From Bari to Naples, from the Adriatic to the Tyrrhenian, travelling along an exciting coast-to-coast route among the wonders of the old Kingdom of the Two Sicilies. The “House of Bourbon's Cycle path” is a path that no one should miss: 342 Km to be tackled in different stages, winding through natural landscapes that ooze history and traditions, discovering the typical hamlets of Southern Italy, and the peculiarities of places once under the power of the House of Bourbon.
Conceived by Fiab and officially inaugurated in 2010, the overall itinerary winds its way through three regions: Puglia, Basilicata, and Campania.
The route starts from Bari and crosses the Alta Murgia National Park in Puglia, with travellers discovering places dear to Frederick II (including Castel del Monte). Then it continues in the Vulture and in the Ofanto Valley in Basilicata, touching historical places like Venosa, Melfi, and Atella. In Campania instead the trail crosses Irpinia, from Sant'Andrea di Conza to Avellino, and then Nola. After running at the foot of Vesuvius, the trail finally turns to Naples, the capital of the Bourbon Kingdom.

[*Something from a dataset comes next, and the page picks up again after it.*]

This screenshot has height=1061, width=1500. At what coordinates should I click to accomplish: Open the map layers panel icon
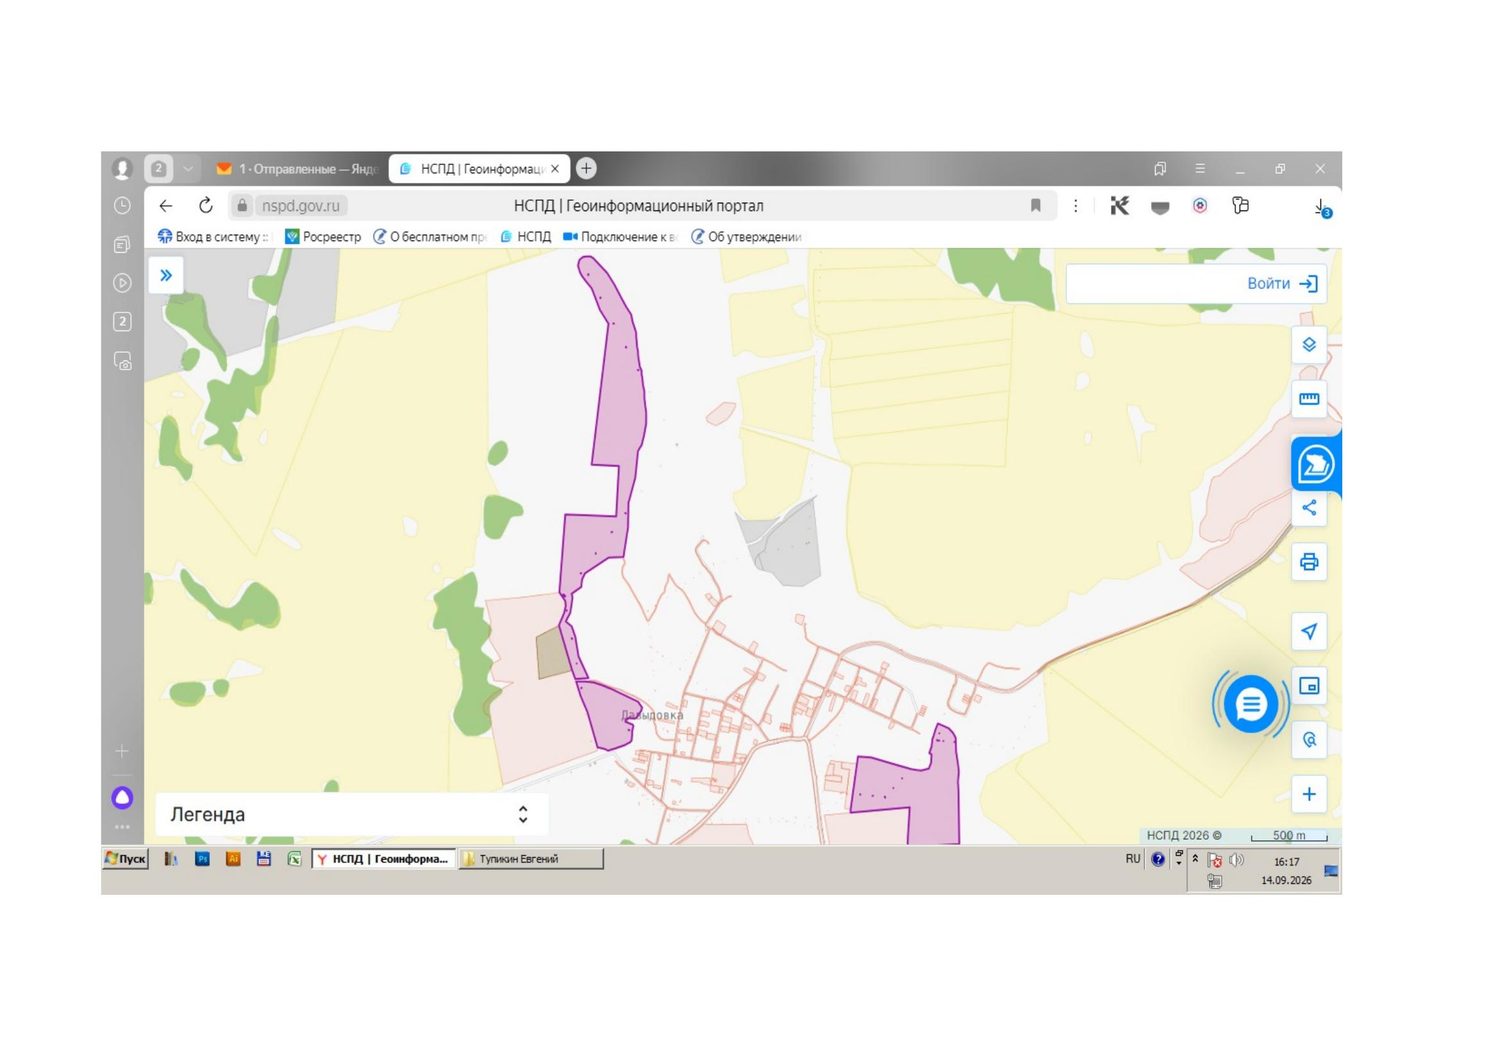tap(1309, 345)
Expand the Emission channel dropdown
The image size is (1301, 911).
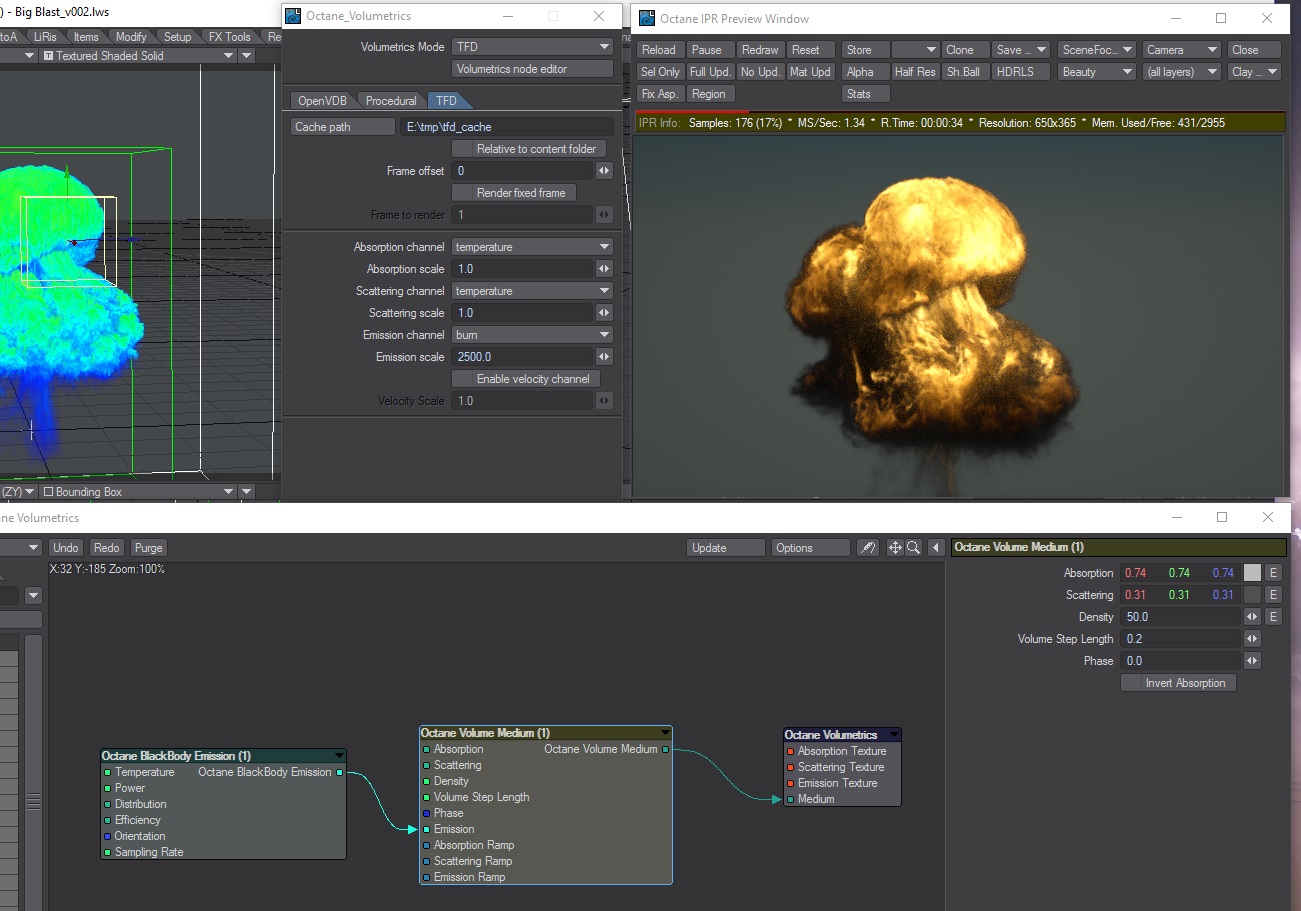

Cycling on the “Bourbon’s Cycle Path” is not very difficult but it does feature some uphill and downhill stretches with a good difference in altitude. All of it, however, can be travelled by bike: the track develops entirely on paved roads, open to traffic but still pleasant, quiet (except in towns), without excessive slopes, and with beautiful landscapes as a backdrop.
The Apulian stretch features a dense network of secondary paved roads such as rural or municipal roads, often in good condition, low in traffic flow and full of typical features of the region’s history and landscape.
In Basilicata and Irpinia, on the other hand, secondary roads, when present, are mostly unsuitable for long bike rides because of the mountainous terrain. However, since there is less traffic density, the provincial and state roads can be travelled in relative safety.
The final stretch that leads to Naples takes place on the old Via Regia delle Puglie, along which there are two significant sections of cycle track.
The overall itinerary is divided into short, modular stages, which can be combined by cycle tourists who want to face a greater daily distance. If desired, there is also an interesting variation in the first part of the route that allows travellers to stop in Matera, the famous “City of Stones”. Basically, following this variant, travellers will add about 150 km to the overall itinerary.